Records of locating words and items
+ + +

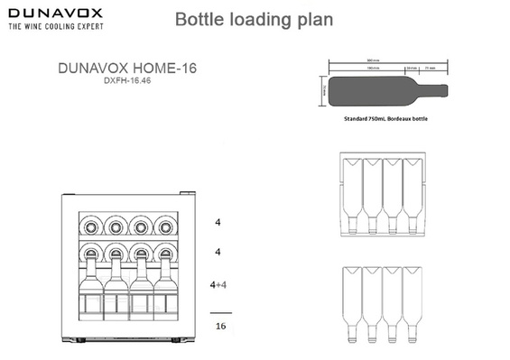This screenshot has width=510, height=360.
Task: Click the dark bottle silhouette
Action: point(379,90)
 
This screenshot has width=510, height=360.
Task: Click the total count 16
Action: point(220,326)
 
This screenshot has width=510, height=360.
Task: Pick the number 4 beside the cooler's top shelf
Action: point(218,221)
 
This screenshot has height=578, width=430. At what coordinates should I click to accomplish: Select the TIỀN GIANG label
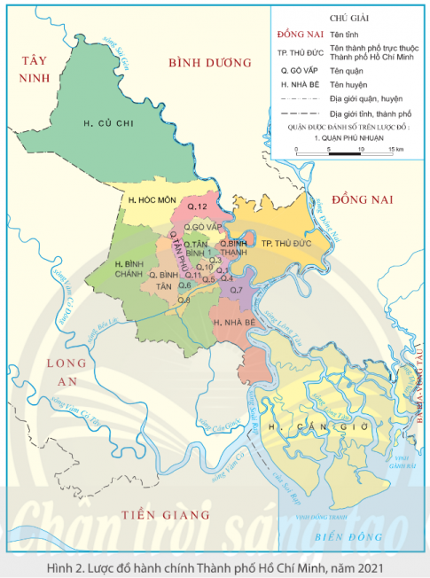(x=167, y=514)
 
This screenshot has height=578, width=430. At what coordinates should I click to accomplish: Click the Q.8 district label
(x=184, y=301)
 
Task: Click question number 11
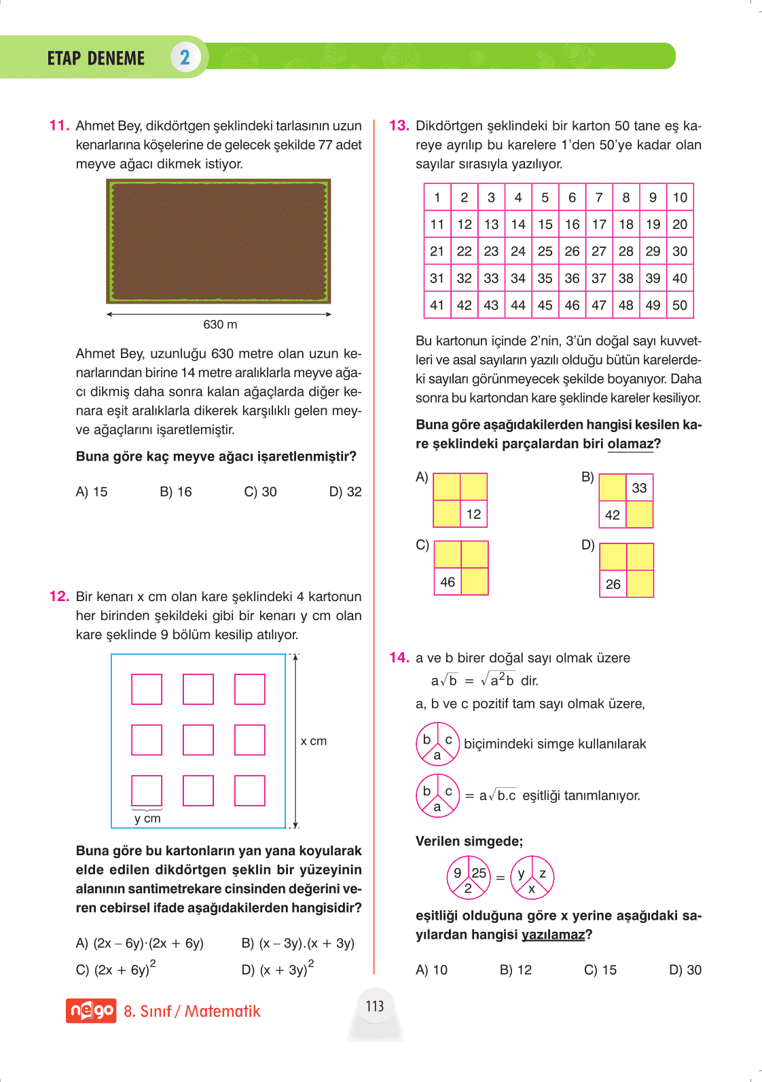point(59,126)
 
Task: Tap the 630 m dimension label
point(220,325)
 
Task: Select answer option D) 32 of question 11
point(345,492)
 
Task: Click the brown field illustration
point(219,241)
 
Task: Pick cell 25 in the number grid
point(545,251)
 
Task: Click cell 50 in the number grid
point(679,305)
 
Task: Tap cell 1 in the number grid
point(437,198)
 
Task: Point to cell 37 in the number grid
point(598,278)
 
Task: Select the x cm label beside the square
point(313,741)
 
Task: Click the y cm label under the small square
point(147,818)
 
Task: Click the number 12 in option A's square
point(473,514)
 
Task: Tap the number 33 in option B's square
point(639,488)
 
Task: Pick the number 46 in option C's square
point(448,582)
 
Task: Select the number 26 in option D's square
point(613,584)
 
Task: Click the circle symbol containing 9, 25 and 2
point(468,877)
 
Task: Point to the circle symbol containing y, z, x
point(532,877)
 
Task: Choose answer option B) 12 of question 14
point(515,970)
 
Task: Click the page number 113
point(375,1006)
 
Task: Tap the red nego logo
point(91,1011)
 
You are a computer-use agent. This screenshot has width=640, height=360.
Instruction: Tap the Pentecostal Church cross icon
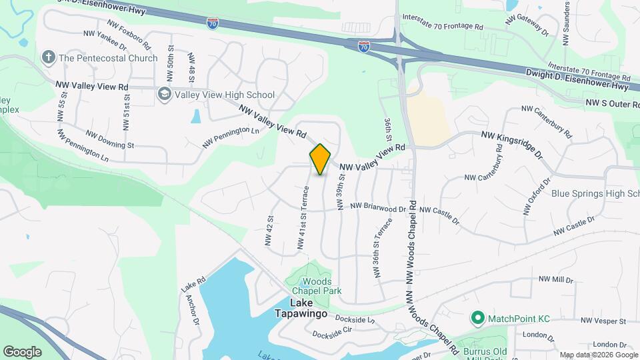pos(48,57)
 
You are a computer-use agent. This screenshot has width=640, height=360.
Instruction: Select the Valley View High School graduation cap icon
pos(164,95)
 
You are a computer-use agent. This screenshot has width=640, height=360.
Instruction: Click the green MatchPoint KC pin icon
pos(477,318)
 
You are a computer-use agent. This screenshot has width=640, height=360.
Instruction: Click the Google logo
pos(22,351)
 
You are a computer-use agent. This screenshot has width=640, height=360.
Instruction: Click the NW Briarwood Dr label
pos(377,207)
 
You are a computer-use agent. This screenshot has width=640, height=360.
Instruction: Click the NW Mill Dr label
pos(555,279)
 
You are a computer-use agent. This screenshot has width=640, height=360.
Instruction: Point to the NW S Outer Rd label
pos(612,104)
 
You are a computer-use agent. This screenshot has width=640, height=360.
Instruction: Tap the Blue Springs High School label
pos(595,194)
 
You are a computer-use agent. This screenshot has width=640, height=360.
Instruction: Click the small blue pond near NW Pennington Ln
pos(195,116)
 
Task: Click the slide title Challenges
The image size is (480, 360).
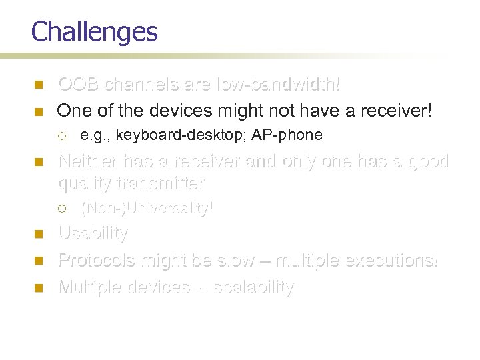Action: [94, 32]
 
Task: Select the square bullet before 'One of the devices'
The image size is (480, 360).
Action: [38, 111]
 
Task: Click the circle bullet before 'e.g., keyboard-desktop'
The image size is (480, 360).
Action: [61, 135]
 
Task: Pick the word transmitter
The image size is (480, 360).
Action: [161, 183]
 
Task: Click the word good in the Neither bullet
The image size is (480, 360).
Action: [428, 161]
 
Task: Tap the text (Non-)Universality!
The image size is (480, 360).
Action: [147, 208]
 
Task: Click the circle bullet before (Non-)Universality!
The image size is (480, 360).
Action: [61, 208]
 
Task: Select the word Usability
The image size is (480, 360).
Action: [93, 233]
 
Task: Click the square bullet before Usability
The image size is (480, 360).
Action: [38, 234]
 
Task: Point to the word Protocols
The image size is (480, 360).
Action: [97, 260]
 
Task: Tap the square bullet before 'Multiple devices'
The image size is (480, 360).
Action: [38, 287]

+ + +

### Job
Scale the lines that begin at the one containing "Task: Select the number" and stop after the one containing "pos(164,95)", writing each line out in full with every coordinate in the answers multiplied by 2.6 and rounded to a whole number, halves rounding up. Leave the pictures out.

### The response
Task: Select the number 26 in option D's square
point(1594,1518)
 
Task: Click the circle symbol containing 9, 25 and 2
point(1217,2280)
 
Task: Point to the circle symbol containing y, z, x
point(1383,2280)
 
Task: Choose answer option B) 12 of question 14
point(1339,2522)
 
Task: Click the page number 113
point(975,2616)
 
Task: Tap the red nego logo
point(237,2629)
 
You are a computer-use agent. This screenshot has width=640, height=360.
Instruction: Tap the Pentecostal Church cross icon
pos(125,148)
 
You are a computer-use agent. This screenshot has width=640, height=360.
Instruction: Select the Valley View High School graduation cap icon
pos(426,247)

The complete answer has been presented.